STORED DATA: Begin

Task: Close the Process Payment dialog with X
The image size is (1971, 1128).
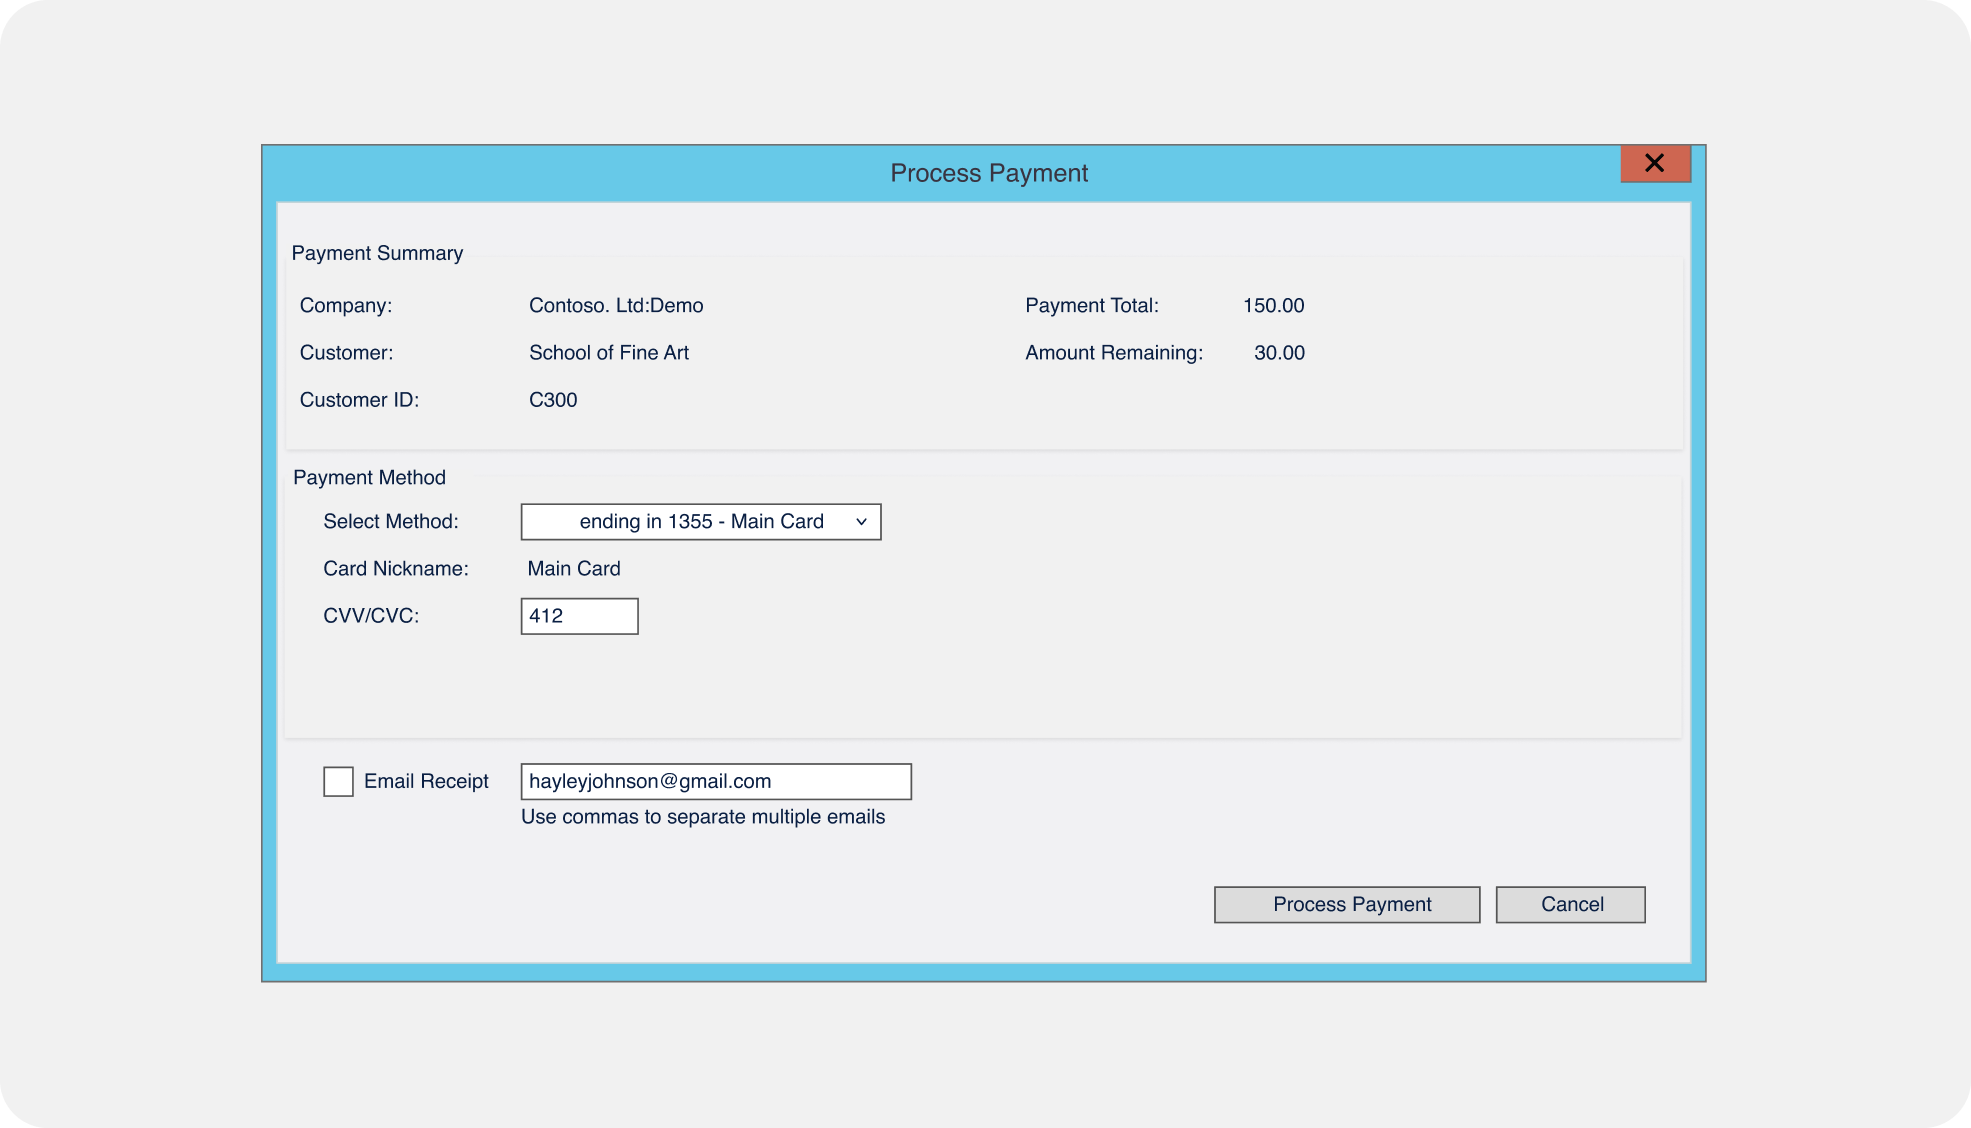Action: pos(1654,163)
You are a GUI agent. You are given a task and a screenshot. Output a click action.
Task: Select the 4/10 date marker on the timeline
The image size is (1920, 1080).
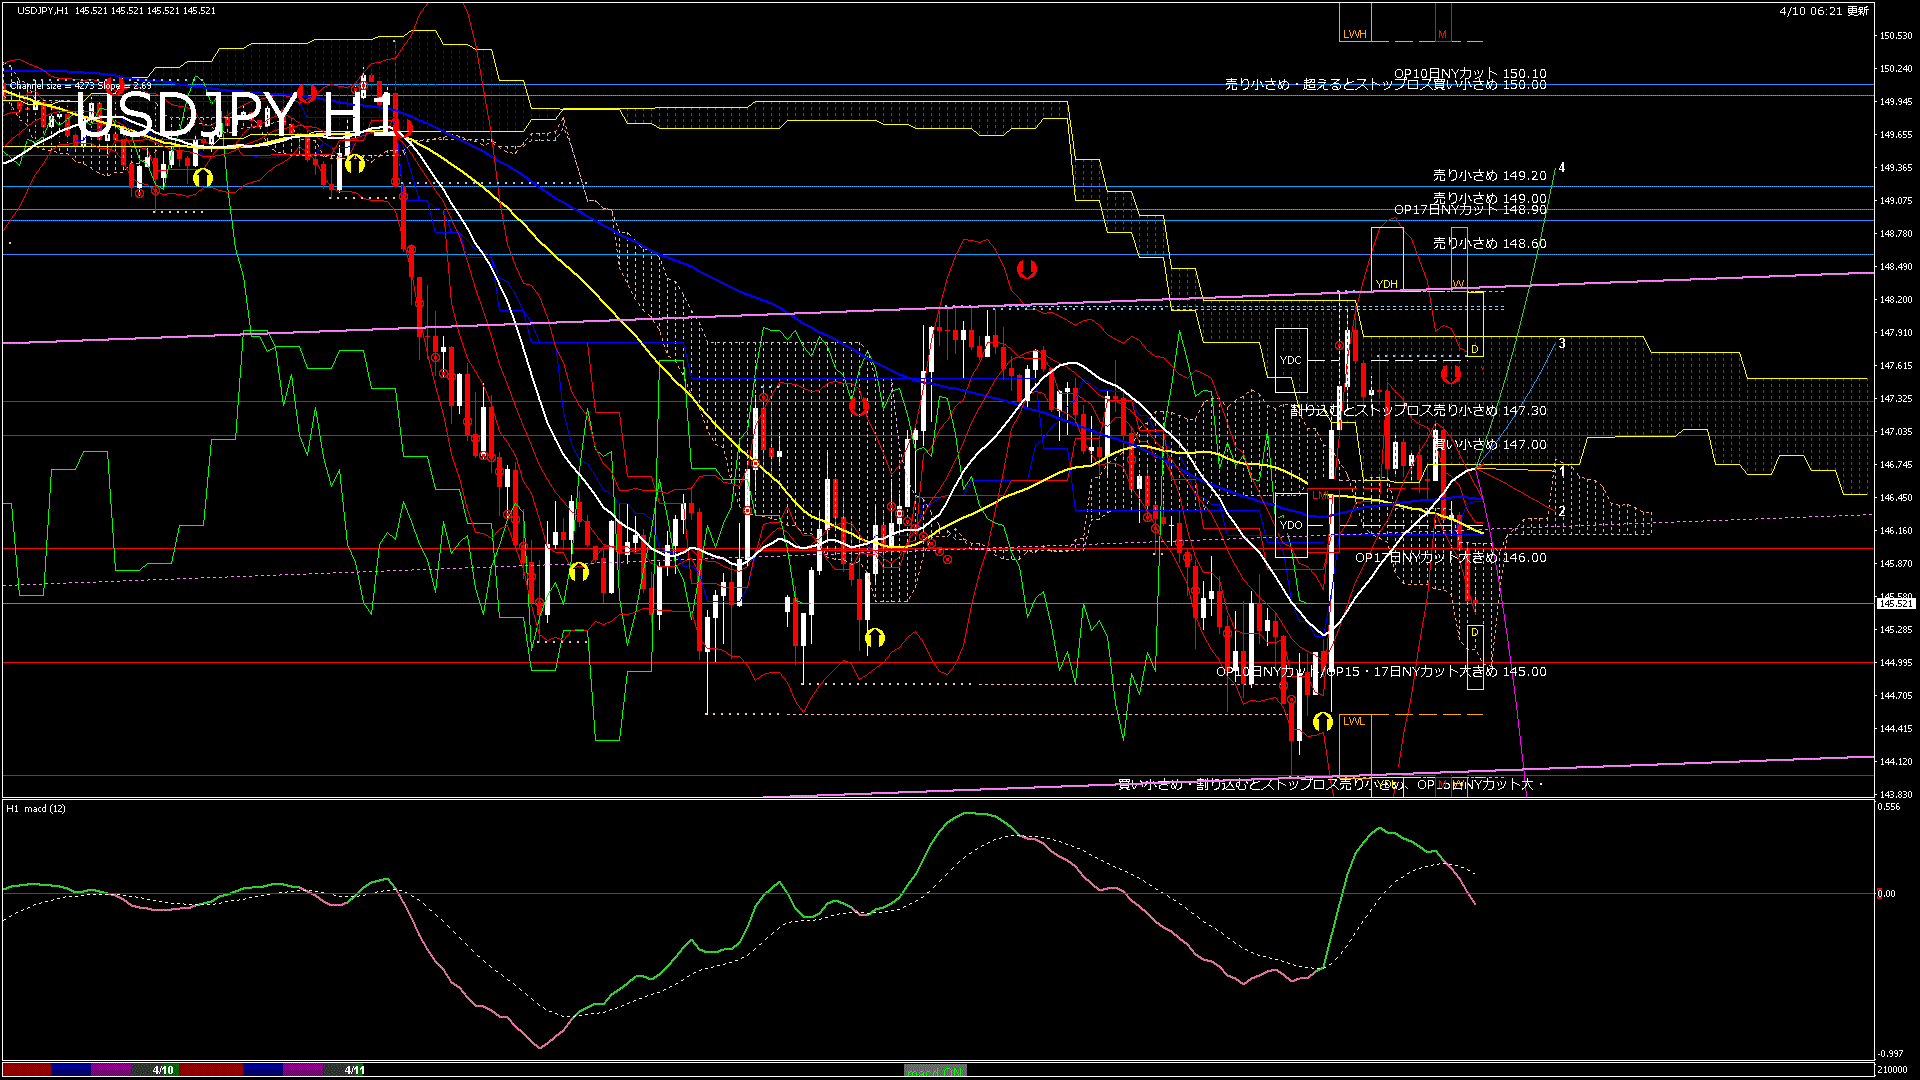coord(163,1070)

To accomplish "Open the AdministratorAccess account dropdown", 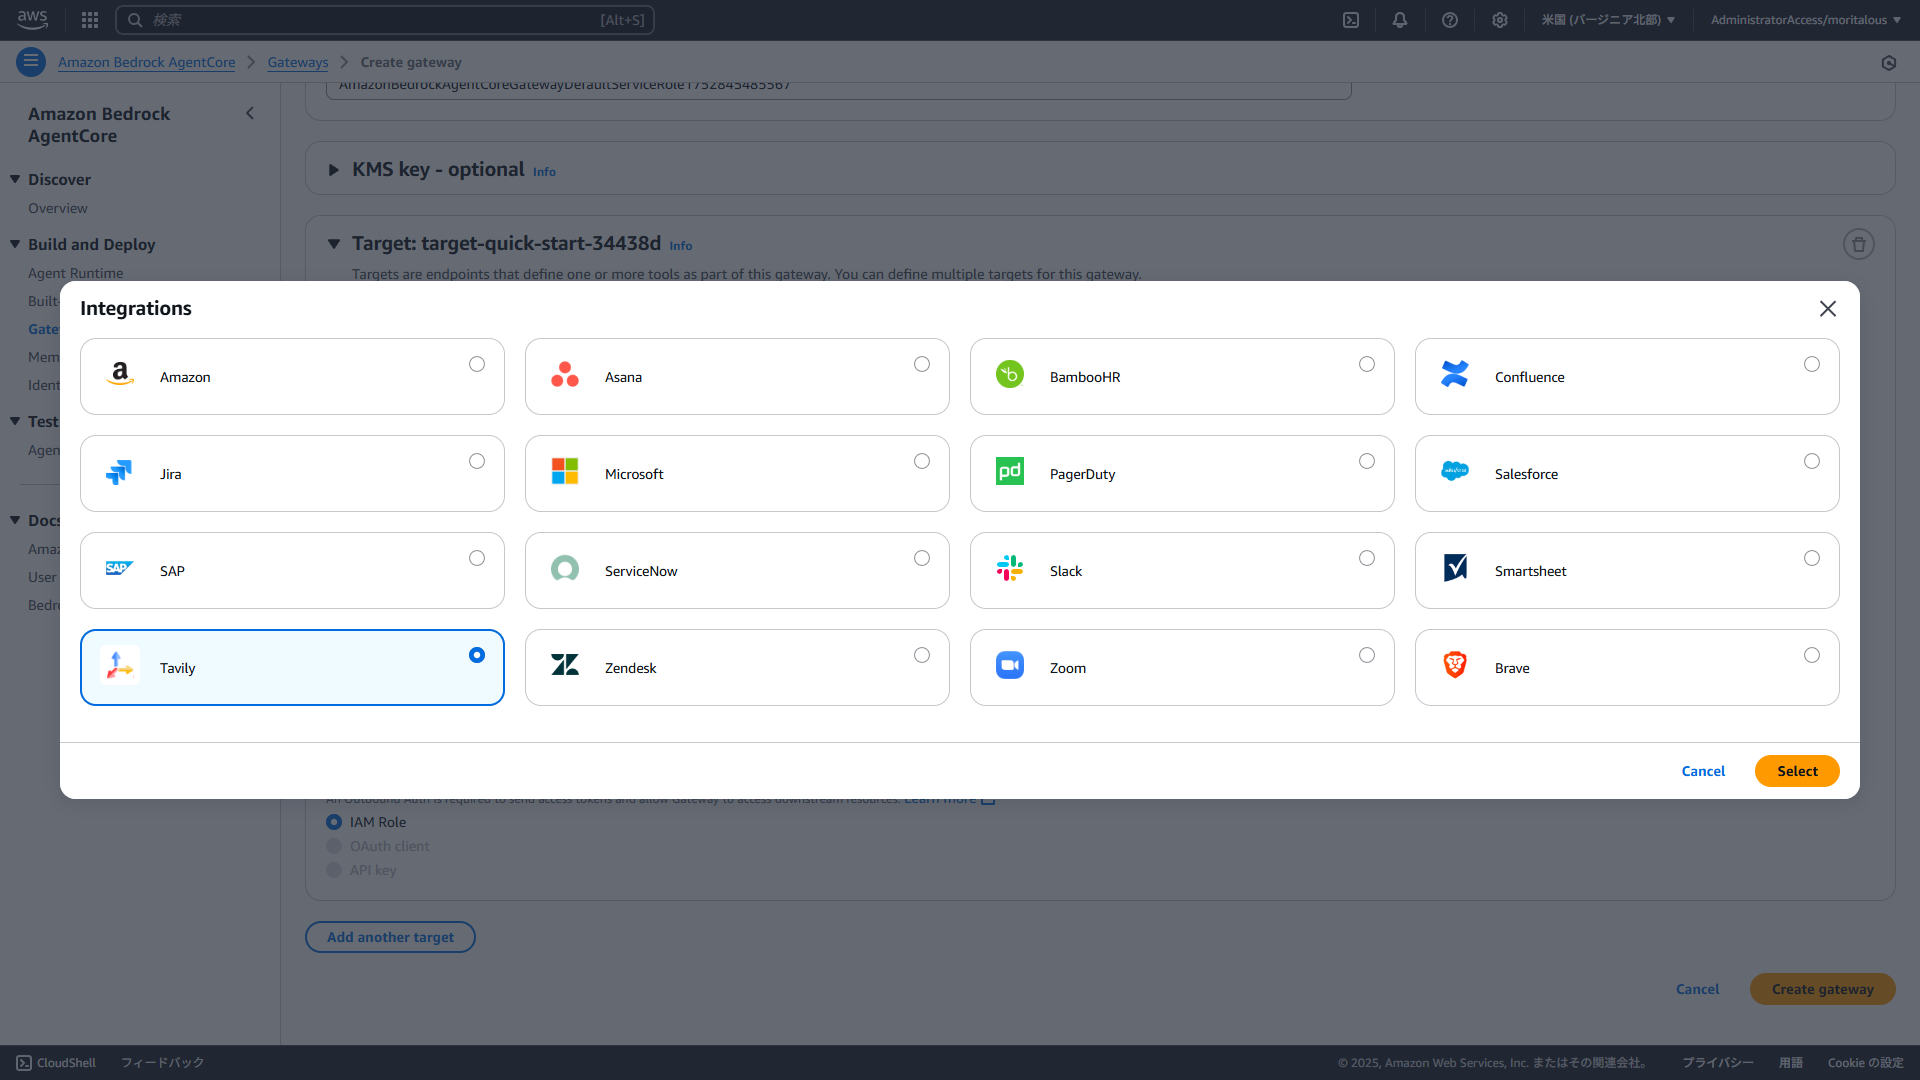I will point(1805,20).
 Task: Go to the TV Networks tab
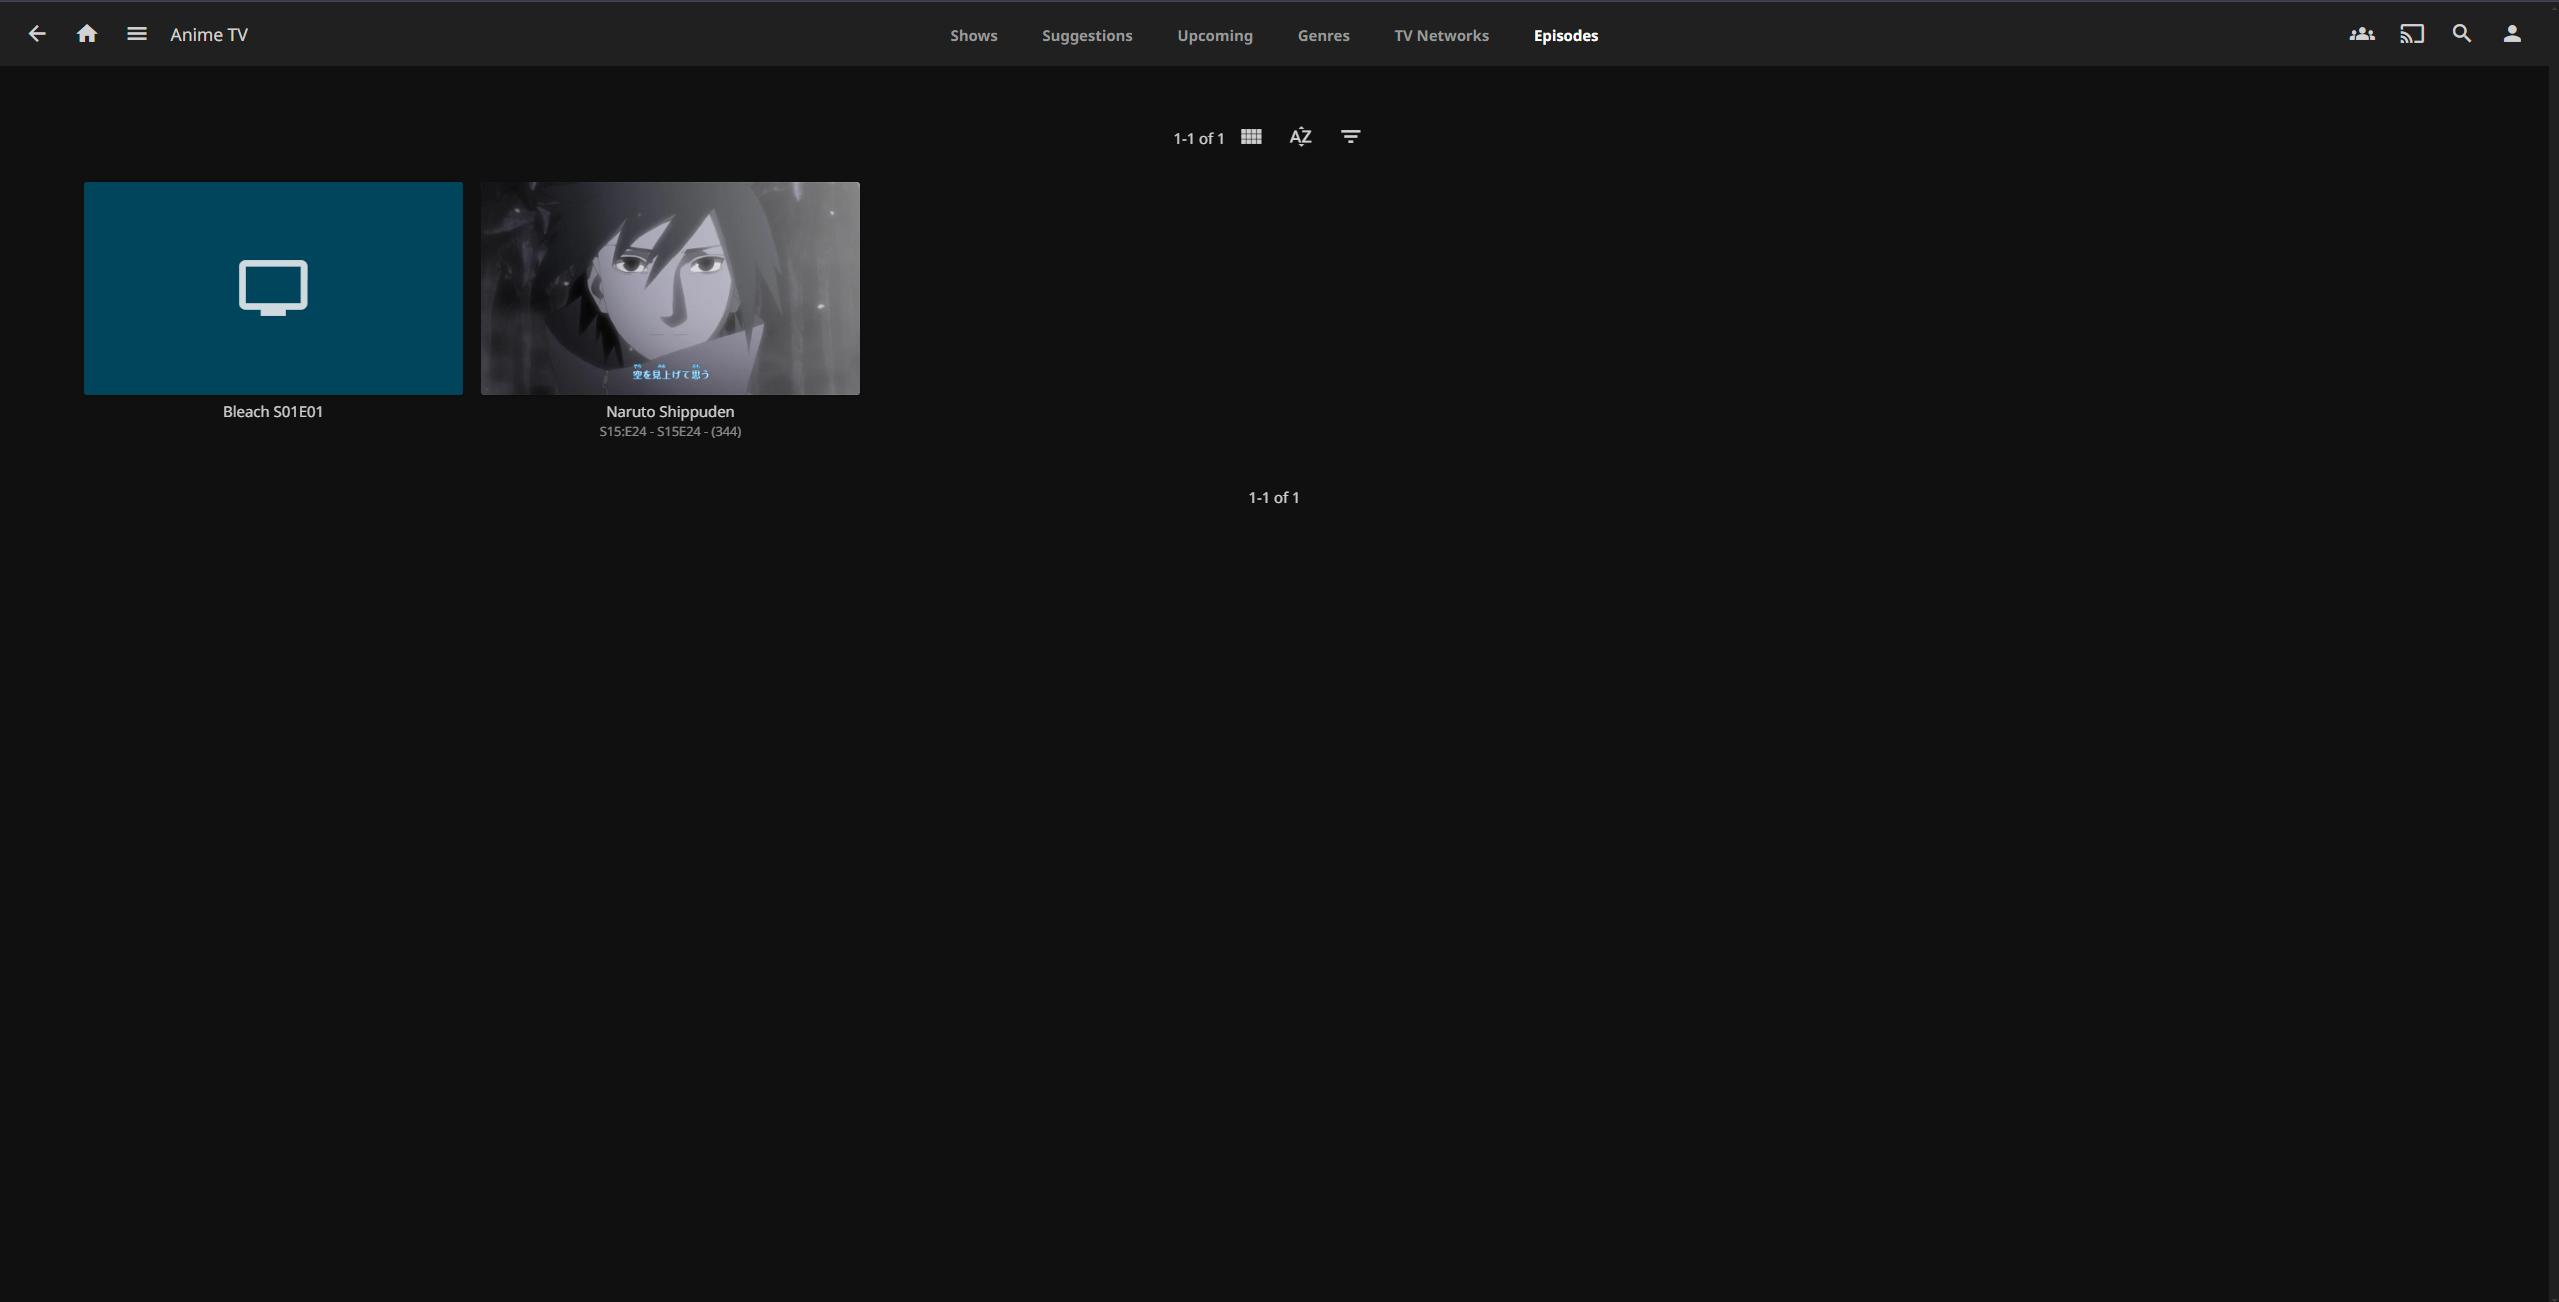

STORED DATA: End

**HOW TO COMPLETE THIS TASK:**
When pictures appear in the records above, leave them out and reproduce exactly each line from the first through the line containing "Task: Select the", both included.

**SOLVED EXERCISE:**
Task: Close the Process Payment dialog with X
The image size is (1971, 1128).
Action: pos(1654,163)
You are a GUI agent. You are given a task and a screenshot. Output a click action.
Task: Select the 4/10 date marker on the timeline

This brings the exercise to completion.